**What you have to do:** The answer must be the complete listing, copied exactly.
START Recorded information
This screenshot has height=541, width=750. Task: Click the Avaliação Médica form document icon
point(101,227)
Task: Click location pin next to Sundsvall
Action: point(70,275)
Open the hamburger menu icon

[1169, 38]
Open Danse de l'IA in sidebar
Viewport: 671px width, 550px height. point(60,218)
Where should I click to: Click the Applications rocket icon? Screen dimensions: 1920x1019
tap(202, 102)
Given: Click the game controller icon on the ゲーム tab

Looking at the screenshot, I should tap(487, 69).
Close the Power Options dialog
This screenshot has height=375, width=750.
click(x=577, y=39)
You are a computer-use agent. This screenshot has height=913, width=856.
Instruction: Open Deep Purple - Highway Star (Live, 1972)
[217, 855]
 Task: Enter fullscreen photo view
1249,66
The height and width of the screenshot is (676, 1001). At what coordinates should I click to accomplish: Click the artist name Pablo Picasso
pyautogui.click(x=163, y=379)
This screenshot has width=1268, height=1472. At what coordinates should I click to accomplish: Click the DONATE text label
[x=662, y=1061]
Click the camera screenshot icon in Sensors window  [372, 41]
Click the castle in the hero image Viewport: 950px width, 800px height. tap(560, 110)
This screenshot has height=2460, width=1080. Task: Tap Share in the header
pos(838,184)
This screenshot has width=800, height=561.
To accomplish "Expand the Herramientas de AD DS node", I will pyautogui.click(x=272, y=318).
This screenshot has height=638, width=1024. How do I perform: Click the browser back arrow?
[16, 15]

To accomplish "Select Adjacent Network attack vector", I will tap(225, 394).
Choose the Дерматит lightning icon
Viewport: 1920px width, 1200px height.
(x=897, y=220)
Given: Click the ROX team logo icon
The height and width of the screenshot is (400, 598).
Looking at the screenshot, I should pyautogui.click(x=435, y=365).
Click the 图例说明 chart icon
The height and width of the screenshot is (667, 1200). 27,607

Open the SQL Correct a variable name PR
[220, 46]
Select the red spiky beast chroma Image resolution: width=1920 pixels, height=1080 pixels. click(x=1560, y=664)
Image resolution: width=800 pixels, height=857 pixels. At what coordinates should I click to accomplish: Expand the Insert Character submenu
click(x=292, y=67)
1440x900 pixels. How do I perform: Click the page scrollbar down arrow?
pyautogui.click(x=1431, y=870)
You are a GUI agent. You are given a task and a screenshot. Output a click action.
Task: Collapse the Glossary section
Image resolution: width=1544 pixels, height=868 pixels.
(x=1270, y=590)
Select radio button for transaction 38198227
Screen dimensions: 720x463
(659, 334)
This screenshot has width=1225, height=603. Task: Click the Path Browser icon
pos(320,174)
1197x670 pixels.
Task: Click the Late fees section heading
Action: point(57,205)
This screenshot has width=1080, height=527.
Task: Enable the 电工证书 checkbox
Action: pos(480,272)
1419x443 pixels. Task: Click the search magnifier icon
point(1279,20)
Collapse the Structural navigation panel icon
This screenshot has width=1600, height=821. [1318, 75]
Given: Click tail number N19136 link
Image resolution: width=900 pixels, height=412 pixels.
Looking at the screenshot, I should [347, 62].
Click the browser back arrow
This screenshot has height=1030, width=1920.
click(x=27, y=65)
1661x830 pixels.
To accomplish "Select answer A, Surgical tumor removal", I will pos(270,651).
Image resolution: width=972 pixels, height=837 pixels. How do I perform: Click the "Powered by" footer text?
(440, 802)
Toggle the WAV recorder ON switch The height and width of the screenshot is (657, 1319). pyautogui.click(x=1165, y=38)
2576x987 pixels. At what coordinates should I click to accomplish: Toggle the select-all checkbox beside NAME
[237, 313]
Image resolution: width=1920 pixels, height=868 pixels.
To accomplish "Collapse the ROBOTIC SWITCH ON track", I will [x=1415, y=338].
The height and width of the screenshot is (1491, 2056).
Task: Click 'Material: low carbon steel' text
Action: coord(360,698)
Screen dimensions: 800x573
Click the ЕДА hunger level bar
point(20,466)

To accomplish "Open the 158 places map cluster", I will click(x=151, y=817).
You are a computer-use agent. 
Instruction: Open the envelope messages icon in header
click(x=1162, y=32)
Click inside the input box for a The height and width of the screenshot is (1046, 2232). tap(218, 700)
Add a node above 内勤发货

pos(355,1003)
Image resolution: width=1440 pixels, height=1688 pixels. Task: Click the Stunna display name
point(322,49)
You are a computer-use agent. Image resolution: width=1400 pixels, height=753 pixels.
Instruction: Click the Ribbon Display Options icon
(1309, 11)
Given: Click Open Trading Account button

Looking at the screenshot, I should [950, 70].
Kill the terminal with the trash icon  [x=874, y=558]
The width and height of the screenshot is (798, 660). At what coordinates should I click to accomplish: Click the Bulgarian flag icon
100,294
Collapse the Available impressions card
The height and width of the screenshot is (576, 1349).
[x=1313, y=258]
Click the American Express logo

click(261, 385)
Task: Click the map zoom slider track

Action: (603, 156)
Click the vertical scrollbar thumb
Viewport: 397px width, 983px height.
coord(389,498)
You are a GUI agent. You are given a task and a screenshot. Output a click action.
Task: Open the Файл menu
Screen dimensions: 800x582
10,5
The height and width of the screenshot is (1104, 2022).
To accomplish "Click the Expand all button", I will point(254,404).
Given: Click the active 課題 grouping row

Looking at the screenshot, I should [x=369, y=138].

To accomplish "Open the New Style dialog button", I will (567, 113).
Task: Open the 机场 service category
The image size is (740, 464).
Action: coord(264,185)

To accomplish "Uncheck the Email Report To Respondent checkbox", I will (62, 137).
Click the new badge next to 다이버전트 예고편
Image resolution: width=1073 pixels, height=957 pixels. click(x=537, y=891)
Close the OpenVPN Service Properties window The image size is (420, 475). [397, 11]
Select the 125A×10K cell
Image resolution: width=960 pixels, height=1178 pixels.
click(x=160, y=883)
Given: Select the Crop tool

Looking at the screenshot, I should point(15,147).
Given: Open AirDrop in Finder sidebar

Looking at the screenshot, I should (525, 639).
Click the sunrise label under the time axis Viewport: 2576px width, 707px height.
END Recorded information
**Response area:**
This screenshot has height=541, width=750. Task: Click the Avaliação Médica form document icon
point(101,227)
Task: Click location pin next to Sundsvall
Action: point(70,275)
Open the hamburger menu icon

[1169, 38]
Open Danse de l'IA in sidebar
Viewport: 671px width, 550px height. point(60,218)
Where should I click to: Click the Applications rocket icon? Screen dimensions: 1920x1019
tap(202, 102)
Given: Click the game controller icon on the ゲーム tab

Looking at the screenshot, I should tap(487, 69).
Close the Power Options dialog
This screenshot has height=375, width=750.
click(x=577, y=39)
You are a computer-use agent. This screenshot has height=913, width=856.
Instruction: Open Deep Purple - Highway Star (Live, 1972)
[217, 855]
 Task: Enter fullscreen photo view
1249,66
The height and width of the screenshot is (676, 1001). At what coordinates should I click to accomplish: Click the artist name Pablo Picasso
pyautogui.click(x=163, y=379)
This screenshot has width=1268, height=1472. At what coordinates should I click to accomplish: Click the DONATE text label
[x=662, y=1061]
Click the camera screenshot icon in Sensors window  [372, 41]
Click the castle in the hero image Viewport: 950px width, 800px height. tap(560, 110)
This screenshot has height=2460, width=1080. Task: Tap Share in the header
pos(838,184)
This screenshot has width=800, height=561.
To accomplish "Expand the Herramientas de AD DS node", I will pyautogui.click(x=272, y=318).
This screenshot has height=638, width=1024. How do I perform: Click the browser back arrow?
[16, 15]

To accomplish "Select Adjacent Network attack vector", I will tap(225, 394).
Choose the Дерматит lightning icon
Viewport: 1920px width, 1200px height.
(x=897, y=220)
Given: Click the ROX team logo icon
The height and width of the screenshot is (400, 598).
Looking at the screenshot, I should pyautogui.click(x=435, y=365).
Click the 图例说明 chart icon
The height and width of the screenshot is (667, 1200). 27,607

Open the SQL Correct a variable name PR
[220, 46]
Select the red spiky beast chroma Image resolution: width=1920 pixels, height=1080 pixels. click(x=1560, y=664)
Image resolution: width=800 pixels, height=857 pixels. At what coordinates should I click to accomplish: Expand the Insert Character submenu
click(x=292, y=67)
1440x900 pixels. How do I perform: Click the page scrollbar down arrow?
pyautogui.click(x=1431, y=870)
You are a GUI agent. You are given a task and a screenshot. Output a click action.
Task: Collapse the Glossary section
Image resolution: width=1544 pixels, height=868 pixels.
(x=1270, y=590)
Select radio button for transaction 38198227
Screen dimensions: 720x463
(659, 334)
This screenshot has width=1225, height=603. Task: Click the Path Browser icon
pos(320,174)
1197x670 pixels.
Task: Click the Late fees section heading
Action: point(57,205)
This screenshot has width=1080, height=527.
Task: Enable the 电工证书 checkbox
Action: pos(480,272)
1419x443 pixels. Task: Click the search magnifier icon
point(1279,20)
Collapse the Structural navigation panel icon
This screenshot has width=1600, height=821. [1318, 75]
Given: Click tail number N19136 link
Image resolution: width=900 pixels, height=412 pixels.
Looking at the screenshot, I should [347, 62].
Click the browser back arrow
This screenshot has height=1030, width=1920.
click(x=27, y=65)
1661x830 pixels.
To accomplish "Select answer A, Surgical tumor removal", I will pos(270,651).
Image resolution: width=972 pixels, height=837 pixels. How do I perform: Click the "Powered by" footer text?
(440, 802)
Toggle the WAV recorder ON switch The height and width of the screenshot is (657, 1319). pyautogui.click(x=1165, y=38)
2576x987 pixels. At what coordinates should I click to accomplish: Toggle the select-all checkbox beside NAME
[237, 313]
Image resolution: width=1920 pixels, height=868 pixels.
To accomplish "Collapse the ROBOTIC SWITCH ON track", I will [x=1415, y=338].
The height and width of the screenshot is (1491, 2056).
Task: Click 'Material: low carbon steel' text
Action: coord(360,698)
Screen dimensions: 800x573
Click the ЕДА hunger level bar
point(20,466)

To accomplish "Open the 158 places map cluster", I will click(x=151, y=817).
You are a computer-use agent. 
Instruction: Open the envelope messages icon in header
click(x=1162, y=32)
Click inside the input box for a The height and width of the screenshot is (1046, 2232). tap(218, 700)
Add a node above 内勤发货

pos(355,1003)
Image resolution: width=1440 pixels, height=1688 pixels. Task: Click the Stunna display name
point(322,49)
You are a computer-use agent. Image resolution: width=1400 pixels, height=753 pixels.
Instruction: Click the Ribbon Display Options icon
(1309, 11)
Given: Click Open Trading Account button

Looking at the screenshot, I should [950, 70].
Kill the terminal with the trash icon  [x=874, y=558]
The width and height of the screenshot is (798, 660). At what coordinates should I click to accomplish: Click the Bulgarian flag icon
100,294
Collapse the Available impressions card
The height and width of the screenshot is (576, 1349).
[x=1313, y=258]
Click the American Express logo

click(261, 385)
Task: Click the map zoom slider track

Action: (603, 156)
Click the vertical scrollbar thumb
Viewport: 397px width, 983px height.
coord(389,498)
You are a GUI agent. You are given a task and a screenshot. Output a click action.
Task: Open the Файл menu
Screen dimensions: 800x582
10,5
The height and width of the screenshot is (1104, 2022).
To accomplish "Click the Expand all button", I will point(254,404).
Given: Click the active 課題 grouping row

Looking at the screenshot, I should [x=369, y=138].

To accomplish "Open the New Style dialog button", I will (567, 113).
Task: Open the 机场 service category
The image size is (740, 464).
Action: coord(264,185)

To accomplish "Uncheck the Email Report To Respondent checkbox", I will (62, 137).
Click the new badge next to 다이버전트 예고편
Image resolution: width=1073 pixels, height=957 pixels. click(x=537, y=891)
Close the OpenVPN Service Properties window The image size is (420, 475). [397, 11]
Select the 125A×10K cell
Image resolution: width=960 pixels, height=1178 pixels.
click(x=160, y=883)
Given: Select the Crop tool

Looking at the screenshot, I should point(15,147).
Given: Open AirDrop in Finder sidebar

Looking at the screenshot, I should (525, 639).
Click the sunrise label under the time axis Viewport: 2576px width, 707px height.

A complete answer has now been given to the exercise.